**REQUIRED ACTION**
Check each line of the data for "Close" and select those that have it.
· · · ·
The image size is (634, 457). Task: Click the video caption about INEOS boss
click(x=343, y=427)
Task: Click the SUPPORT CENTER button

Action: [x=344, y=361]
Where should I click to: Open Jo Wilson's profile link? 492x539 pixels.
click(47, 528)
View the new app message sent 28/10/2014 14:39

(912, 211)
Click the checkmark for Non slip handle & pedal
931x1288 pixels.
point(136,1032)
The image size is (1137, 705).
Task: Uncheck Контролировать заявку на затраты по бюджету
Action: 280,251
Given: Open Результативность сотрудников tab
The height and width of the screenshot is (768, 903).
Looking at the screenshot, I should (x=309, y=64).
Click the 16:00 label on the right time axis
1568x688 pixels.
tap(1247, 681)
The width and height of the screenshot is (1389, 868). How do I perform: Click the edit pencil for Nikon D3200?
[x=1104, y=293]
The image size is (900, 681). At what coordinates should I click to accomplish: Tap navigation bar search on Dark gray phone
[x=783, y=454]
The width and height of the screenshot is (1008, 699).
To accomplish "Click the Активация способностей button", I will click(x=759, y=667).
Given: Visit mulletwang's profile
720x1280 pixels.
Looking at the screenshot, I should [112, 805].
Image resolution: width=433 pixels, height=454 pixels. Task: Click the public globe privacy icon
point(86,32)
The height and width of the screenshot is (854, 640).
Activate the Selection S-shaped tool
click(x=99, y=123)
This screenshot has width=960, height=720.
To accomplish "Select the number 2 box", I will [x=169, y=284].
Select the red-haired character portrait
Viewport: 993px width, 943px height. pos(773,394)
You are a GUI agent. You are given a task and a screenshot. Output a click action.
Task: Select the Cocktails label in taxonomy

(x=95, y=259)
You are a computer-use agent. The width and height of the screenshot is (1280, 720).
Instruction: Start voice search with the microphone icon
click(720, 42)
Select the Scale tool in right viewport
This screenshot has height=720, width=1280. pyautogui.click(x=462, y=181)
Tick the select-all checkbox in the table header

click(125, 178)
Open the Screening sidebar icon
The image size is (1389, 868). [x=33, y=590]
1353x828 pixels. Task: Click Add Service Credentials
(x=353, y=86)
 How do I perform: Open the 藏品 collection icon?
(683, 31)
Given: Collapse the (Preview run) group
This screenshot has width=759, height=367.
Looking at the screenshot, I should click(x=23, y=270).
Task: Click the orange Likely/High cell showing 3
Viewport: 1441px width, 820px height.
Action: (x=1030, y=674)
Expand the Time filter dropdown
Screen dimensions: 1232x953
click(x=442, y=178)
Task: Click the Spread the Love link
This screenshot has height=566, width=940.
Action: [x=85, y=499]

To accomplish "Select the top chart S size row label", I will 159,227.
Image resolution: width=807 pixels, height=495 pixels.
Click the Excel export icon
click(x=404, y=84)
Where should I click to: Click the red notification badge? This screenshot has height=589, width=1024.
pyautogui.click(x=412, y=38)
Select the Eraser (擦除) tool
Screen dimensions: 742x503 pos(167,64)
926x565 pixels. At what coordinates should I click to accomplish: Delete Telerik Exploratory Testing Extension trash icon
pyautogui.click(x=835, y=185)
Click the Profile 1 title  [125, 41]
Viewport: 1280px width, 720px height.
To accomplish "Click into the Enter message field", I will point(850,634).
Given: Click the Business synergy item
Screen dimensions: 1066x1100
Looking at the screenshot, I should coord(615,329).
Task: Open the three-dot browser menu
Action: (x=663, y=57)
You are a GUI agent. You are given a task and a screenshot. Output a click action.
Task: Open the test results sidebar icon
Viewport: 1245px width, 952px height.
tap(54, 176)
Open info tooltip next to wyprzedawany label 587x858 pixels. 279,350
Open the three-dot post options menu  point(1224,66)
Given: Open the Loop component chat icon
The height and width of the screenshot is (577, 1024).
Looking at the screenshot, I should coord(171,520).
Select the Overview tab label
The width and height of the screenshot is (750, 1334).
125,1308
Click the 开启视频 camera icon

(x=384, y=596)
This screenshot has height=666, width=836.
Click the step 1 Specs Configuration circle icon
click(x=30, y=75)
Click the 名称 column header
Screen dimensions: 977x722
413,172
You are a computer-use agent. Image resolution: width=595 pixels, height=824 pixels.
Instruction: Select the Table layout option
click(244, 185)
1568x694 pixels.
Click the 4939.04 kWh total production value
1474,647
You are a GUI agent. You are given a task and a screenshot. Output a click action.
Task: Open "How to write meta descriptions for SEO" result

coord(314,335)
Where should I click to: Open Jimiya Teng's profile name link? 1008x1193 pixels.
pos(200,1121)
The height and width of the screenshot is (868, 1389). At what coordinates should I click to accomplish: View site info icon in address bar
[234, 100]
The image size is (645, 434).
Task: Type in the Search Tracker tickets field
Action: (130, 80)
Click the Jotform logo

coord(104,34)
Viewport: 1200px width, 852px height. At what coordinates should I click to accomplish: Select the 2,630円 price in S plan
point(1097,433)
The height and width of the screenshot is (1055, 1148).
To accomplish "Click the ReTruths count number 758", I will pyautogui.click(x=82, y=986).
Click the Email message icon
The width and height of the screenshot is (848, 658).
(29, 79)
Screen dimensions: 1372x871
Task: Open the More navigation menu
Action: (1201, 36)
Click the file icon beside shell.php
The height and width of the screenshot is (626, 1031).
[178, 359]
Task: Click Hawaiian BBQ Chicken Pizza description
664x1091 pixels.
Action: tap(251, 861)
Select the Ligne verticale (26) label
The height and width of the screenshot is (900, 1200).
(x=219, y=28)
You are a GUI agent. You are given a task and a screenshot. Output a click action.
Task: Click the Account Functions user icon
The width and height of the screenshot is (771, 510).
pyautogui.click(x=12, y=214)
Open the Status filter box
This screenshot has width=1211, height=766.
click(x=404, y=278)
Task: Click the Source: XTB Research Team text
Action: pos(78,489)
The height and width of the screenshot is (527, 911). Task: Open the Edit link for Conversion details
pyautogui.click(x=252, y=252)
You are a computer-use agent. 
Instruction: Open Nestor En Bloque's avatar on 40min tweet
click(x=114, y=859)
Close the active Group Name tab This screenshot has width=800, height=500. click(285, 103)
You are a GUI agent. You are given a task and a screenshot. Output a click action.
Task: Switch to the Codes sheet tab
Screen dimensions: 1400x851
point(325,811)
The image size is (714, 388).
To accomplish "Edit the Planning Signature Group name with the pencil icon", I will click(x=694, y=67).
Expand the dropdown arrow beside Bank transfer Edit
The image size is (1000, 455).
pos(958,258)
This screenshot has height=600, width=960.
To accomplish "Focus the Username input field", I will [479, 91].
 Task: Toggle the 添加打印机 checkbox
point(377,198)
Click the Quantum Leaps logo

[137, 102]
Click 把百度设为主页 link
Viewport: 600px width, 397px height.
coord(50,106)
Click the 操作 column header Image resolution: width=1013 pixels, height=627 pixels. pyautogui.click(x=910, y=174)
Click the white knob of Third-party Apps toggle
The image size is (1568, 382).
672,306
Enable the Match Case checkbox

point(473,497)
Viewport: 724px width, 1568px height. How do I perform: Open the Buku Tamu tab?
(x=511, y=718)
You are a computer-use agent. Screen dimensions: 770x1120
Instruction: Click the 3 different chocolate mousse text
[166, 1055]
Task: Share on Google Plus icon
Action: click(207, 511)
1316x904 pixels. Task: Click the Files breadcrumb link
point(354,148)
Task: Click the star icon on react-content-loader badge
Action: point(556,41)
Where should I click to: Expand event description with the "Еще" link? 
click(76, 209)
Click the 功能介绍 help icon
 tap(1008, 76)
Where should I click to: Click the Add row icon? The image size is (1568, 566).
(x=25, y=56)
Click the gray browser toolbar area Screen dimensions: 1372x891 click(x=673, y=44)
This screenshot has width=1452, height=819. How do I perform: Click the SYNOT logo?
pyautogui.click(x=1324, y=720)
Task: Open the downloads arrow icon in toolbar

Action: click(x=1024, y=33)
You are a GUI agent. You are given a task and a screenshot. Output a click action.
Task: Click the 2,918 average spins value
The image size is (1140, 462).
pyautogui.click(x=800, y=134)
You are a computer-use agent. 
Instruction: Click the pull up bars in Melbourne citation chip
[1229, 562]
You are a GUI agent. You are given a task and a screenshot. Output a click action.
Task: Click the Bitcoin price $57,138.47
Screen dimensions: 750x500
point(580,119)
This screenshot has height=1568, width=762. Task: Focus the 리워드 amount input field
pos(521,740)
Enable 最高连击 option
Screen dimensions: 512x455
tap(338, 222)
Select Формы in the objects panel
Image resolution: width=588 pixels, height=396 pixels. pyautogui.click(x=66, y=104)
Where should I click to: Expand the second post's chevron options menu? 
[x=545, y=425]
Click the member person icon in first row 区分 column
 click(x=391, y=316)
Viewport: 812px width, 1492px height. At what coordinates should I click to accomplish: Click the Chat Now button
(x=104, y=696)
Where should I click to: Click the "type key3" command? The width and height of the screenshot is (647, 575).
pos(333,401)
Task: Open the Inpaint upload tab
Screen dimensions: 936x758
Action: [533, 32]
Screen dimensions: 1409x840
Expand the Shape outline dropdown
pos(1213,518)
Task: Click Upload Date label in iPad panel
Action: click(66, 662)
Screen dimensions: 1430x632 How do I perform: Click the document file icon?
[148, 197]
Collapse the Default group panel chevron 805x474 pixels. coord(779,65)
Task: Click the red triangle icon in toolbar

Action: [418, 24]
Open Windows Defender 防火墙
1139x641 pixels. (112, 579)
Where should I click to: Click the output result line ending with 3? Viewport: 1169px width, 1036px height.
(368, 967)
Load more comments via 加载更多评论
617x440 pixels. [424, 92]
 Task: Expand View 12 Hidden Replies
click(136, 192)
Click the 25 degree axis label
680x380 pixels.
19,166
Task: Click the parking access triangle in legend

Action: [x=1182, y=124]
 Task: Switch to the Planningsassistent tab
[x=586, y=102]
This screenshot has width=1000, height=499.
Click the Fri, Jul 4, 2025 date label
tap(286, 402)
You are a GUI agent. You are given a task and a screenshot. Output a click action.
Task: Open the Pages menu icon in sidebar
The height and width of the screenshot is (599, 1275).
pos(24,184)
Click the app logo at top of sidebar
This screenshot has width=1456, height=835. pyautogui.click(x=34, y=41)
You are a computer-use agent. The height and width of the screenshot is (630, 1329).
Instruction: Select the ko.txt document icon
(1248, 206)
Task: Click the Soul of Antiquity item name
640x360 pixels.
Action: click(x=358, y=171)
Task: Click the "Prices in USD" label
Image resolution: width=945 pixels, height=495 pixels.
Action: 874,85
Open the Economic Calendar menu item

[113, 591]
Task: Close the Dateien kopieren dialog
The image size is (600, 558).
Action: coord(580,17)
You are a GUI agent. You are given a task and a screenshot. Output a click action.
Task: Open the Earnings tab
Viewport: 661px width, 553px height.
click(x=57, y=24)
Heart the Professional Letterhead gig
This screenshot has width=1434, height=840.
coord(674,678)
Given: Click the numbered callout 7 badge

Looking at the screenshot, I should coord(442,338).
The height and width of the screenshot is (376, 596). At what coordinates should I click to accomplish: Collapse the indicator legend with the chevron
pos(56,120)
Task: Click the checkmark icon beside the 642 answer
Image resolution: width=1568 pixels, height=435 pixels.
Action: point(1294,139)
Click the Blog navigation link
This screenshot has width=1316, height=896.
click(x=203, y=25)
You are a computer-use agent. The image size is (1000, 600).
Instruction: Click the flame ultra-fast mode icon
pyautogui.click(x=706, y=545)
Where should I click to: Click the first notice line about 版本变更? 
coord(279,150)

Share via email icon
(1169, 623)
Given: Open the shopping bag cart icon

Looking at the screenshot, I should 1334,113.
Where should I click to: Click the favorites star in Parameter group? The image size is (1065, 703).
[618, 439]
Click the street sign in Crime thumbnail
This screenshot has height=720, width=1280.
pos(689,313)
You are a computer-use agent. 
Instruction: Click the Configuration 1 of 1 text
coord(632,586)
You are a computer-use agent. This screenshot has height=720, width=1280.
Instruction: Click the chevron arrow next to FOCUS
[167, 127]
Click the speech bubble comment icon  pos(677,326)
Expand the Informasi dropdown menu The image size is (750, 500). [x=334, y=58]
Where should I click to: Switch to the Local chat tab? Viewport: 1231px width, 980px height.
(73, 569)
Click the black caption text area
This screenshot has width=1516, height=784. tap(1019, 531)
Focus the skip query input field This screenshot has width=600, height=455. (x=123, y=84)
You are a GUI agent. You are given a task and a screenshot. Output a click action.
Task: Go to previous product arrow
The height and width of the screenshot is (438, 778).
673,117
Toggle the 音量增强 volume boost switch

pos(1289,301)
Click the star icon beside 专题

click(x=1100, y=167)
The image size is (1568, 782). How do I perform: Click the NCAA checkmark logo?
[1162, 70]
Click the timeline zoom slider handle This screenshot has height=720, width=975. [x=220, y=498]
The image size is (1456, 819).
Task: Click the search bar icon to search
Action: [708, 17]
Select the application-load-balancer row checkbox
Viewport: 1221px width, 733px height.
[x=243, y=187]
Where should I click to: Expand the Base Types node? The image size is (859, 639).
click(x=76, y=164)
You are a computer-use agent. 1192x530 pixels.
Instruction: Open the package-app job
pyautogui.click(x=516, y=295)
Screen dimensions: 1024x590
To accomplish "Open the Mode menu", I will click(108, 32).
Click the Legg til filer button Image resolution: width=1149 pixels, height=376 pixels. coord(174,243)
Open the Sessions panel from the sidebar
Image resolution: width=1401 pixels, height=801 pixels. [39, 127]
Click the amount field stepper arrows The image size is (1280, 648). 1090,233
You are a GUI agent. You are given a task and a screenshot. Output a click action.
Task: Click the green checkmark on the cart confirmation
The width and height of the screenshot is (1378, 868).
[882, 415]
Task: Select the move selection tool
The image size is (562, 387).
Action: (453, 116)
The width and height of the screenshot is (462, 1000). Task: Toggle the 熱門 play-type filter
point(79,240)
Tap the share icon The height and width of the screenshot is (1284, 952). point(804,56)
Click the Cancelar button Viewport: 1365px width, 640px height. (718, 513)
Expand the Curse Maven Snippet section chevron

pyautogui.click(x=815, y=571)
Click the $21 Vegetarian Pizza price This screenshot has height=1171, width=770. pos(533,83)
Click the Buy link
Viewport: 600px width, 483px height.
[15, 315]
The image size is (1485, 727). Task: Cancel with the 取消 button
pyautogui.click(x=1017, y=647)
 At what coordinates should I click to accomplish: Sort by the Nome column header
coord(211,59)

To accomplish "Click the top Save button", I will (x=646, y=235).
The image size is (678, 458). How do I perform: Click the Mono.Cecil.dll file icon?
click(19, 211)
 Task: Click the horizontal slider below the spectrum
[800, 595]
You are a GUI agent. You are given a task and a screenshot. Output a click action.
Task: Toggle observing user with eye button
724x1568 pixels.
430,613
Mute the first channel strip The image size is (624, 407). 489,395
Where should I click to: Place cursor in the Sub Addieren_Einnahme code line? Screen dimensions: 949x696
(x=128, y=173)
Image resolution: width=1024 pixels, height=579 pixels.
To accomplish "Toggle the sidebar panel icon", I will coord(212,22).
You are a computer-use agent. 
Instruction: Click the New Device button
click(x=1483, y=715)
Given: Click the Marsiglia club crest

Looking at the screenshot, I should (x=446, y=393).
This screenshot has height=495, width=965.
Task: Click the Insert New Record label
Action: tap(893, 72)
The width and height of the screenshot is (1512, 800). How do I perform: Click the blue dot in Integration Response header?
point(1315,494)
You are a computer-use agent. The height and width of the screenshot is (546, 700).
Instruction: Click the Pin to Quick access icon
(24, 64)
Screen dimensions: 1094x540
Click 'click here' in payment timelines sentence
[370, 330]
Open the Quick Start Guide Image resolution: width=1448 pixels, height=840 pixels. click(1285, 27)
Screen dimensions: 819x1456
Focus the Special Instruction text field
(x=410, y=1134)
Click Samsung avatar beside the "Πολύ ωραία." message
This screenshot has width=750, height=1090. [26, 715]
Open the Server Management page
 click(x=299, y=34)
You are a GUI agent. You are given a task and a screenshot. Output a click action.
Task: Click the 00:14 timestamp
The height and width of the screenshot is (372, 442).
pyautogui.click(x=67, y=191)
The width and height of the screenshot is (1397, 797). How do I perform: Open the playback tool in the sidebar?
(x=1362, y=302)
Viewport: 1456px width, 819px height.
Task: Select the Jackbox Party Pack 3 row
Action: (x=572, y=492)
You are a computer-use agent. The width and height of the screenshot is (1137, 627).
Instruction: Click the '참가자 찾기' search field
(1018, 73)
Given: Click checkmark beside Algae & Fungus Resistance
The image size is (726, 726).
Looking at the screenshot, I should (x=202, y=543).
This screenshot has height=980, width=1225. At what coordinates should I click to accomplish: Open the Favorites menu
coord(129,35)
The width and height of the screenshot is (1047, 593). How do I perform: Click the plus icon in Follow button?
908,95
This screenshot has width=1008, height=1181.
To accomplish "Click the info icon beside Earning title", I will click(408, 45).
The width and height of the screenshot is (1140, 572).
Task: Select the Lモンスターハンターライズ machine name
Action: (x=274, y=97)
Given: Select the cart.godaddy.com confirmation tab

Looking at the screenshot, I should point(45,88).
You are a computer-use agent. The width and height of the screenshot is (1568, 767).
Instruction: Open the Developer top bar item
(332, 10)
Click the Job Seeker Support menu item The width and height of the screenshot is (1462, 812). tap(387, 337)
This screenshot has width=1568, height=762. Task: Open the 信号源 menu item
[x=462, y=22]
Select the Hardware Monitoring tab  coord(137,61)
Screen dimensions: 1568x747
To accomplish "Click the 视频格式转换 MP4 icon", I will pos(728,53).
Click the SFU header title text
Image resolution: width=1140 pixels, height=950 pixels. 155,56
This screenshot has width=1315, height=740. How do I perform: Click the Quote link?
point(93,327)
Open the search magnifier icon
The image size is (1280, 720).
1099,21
· · · ·
**EXERCISE ANSWER**
Close the active Group Name tab This screenshot has width=800, height=500. click(285, 103)
Task: Close the Dateien kopieren dialog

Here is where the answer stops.